SUPPLIED INFORMATION:
# # # # #

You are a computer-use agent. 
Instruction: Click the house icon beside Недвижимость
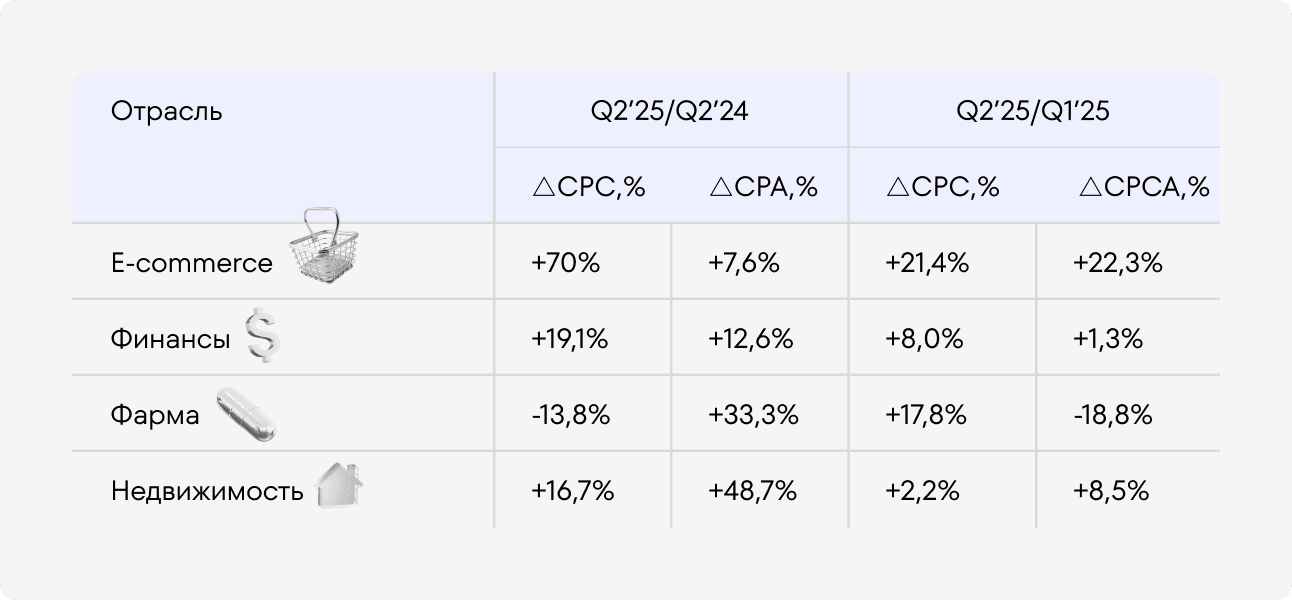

# # # # #

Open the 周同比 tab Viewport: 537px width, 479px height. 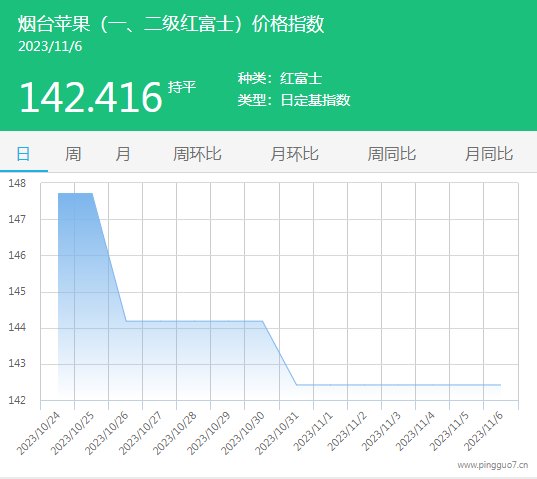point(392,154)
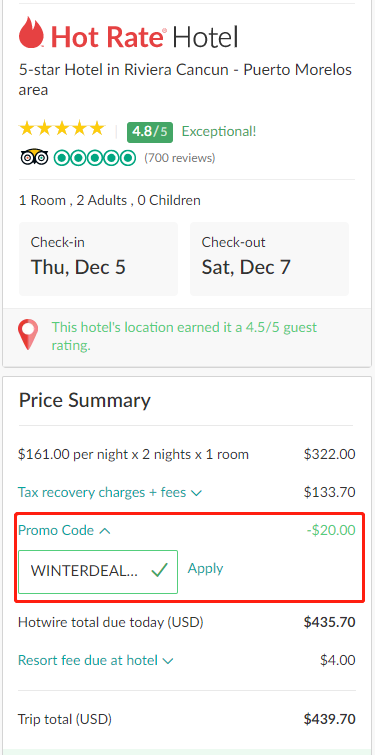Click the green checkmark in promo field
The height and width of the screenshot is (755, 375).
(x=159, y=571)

# # # # #

TASK: Retype, exactly and in full, the lines above from the one containing "You are a computer-use agent." through the one containing "Instruction: Click the".

SOLUTION TO THIS PROBLEM:
You are a computer-use agent. 
Instruction: Click the house icon beside Недвижимость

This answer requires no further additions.